STUDY MATERIAL: Begin

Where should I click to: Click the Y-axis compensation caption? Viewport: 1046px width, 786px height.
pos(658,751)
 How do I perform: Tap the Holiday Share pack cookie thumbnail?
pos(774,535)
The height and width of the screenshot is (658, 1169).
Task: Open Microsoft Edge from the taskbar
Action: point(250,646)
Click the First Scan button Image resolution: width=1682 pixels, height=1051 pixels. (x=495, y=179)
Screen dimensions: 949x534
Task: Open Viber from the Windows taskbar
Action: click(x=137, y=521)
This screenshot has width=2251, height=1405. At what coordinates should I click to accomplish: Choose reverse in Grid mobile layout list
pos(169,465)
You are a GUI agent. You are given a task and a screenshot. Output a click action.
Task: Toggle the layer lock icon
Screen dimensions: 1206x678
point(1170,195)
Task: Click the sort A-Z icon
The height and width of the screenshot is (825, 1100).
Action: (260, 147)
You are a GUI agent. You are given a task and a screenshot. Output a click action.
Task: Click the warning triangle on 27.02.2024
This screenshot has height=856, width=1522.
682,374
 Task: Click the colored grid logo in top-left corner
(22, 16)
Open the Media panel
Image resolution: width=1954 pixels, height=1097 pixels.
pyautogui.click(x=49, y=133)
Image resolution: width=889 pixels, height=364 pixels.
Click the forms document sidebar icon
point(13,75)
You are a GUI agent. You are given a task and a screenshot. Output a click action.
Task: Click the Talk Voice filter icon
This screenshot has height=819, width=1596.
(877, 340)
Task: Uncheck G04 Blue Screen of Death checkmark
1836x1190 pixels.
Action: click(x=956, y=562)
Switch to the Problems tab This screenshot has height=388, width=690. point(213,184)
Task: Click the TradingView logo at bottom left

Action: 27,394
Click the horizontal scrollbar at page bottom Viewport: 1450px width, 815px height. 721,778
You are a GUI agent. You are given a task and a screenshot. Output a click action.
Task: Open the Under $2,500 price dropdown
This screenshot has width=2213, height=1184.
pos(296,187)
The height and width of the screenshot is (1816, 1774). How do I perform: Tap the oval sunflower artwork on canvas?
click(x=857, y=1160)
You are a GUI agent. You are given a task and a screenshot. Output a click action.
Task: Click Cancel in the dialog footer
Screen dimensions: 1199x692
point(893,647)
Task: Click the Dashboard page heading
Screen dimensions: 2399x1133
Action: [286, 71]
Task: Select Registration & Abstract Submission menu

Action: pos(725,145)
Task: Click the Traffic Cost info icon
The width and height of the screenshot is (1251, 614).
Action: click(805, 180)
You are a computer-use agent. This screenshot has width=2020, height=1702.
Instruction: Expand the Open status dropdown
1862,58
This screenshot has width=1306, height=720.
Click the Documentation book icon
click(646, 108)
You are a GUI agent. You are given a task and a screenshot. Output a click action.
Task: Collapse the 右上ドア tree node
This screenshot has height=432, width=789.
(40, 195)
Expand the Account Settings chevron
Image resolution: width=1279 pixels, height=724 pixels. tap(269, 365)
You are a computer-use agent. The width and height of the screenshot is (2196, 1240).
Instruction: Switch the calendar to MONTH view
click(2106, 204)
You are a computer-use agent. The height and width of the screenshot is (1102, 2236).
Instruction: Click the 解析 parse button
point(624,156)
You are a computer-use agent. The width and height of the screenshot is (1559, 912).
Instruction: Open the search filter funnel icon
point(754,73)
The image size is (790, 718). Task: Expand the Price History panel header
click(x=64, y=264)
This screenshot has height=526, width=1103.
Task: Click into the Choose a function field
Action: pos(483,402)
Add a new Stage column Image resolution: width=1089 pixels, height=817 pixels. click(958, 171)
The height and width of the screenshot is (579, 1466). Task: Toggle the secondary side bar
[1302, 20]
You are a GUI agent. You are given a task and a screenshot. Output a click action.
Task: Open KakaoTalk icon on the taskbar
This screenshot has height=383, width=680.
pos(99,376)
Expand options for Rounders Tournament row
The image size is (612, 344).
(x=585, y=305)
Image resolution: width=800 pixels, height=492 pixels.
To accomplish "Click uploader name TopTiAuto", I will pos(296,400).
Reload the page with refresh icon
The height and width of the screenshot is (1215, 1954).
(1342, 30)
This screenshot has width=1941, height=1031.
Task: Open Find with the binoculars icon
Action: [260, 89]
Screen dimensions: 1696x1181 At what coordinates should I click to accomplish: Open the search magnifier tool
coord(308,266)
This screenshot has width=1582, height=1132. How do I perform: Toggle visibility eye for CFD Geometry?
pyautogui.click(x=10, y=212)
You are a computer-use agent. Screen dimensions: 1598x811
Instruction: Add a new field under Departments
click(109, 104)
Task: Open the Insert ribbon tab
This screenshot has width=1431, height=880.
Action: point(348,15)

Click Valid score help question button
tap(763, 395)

STUDY MATERIAL: End

_AIM OF THE TASK_: Give only the number of lines in the data that hold the word "computer".

_RESPONSE TO THIS EXERCISE_: 5